The Westminster Cathedral Chronicle records the event:
The solemn tolling of the bell heralded the procession, which was headed by the men of the Blessed Sacrament Guild, in scarlet habits, followed by the choir, the clergy and the Cathedral Chapter, chanting the psalms from the Vespers of a martyr. In the midst was the martyr, in his crystal casket, veiled in white, borne by eight priests. Before him walked bishops in crimson robes and golden mitres. The Cardinal Archbishop followed with his pastoral staff.
The eight priests bearing the casket were two seculars, two Benedictines, two Franciscans and two Jesuits.
While the procession was passing, a parishioner was standing near Marble Arch, on the very spot where the Tyburn gallows once stood, and her eyes travelled across to the Cathedral tower, undreamed of in those Reformation days.
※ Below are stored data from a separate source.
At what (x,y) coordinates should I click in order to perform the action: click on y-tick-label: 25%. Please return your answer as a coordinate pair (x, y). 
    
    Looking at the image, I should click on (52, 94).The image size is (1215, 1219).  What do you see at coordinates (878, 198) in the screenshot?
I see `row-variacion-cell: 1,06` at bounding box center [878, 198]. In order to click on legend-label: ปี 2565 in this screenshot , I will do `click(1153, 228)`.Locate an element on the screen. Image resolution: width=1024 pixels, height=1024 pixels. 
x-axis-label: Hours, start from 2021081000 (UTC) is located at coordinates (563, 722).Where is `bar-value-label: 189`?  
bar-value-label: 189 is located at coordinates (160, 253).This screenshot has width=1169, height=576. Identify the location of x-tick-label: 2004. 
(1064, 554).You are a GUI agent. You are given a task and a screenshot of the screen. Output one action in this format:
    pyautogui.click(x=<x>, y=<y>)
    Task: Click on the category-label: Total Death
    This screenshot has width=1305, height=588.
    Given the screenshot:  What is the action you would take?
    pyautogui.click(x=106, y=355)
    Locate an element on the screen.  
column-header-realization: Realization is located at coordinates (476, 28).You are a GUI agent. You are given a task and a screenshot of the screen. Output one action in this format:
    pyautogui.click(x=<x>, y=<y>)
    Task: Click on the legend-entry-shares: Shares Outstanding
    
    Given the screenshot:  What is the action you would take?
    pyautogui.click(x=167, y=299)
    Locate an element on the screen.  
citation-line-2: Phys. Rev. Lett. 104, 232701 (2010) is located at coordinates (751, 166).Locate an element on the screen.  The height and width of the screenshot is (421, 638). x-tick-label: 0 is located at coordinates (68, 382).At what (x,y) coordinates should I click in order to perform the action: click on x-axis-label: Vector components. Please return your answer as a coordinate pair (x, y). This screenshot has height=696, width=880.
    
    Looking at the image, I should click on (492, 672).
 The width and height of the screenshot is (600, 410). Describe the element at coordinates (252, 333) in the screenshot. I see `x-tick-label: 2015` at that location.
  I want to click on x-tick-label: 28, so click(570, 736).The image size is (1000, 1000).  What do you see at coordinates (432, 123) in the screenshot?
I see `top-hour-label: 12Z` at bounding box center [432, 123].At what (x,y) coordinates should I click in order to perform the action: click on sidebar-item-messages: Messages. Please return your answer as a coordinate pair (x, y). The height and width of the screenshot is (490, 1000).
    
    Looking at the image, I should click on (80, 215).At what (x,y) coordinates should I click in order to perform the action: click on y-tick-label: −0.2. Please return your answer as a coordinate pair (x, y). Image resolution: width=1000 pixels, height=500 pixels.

On that day, June 28 1654, as the martyr stood waiting his turn, while five others suffered before him, looking up where 'heaven was opening o'er him', he might have smiled at the thought that his remains would, three centuries later, be borne in state to the site of his past labours, and that the faithful would kneel at his shrine to thank God for his constancy and implore his intercession.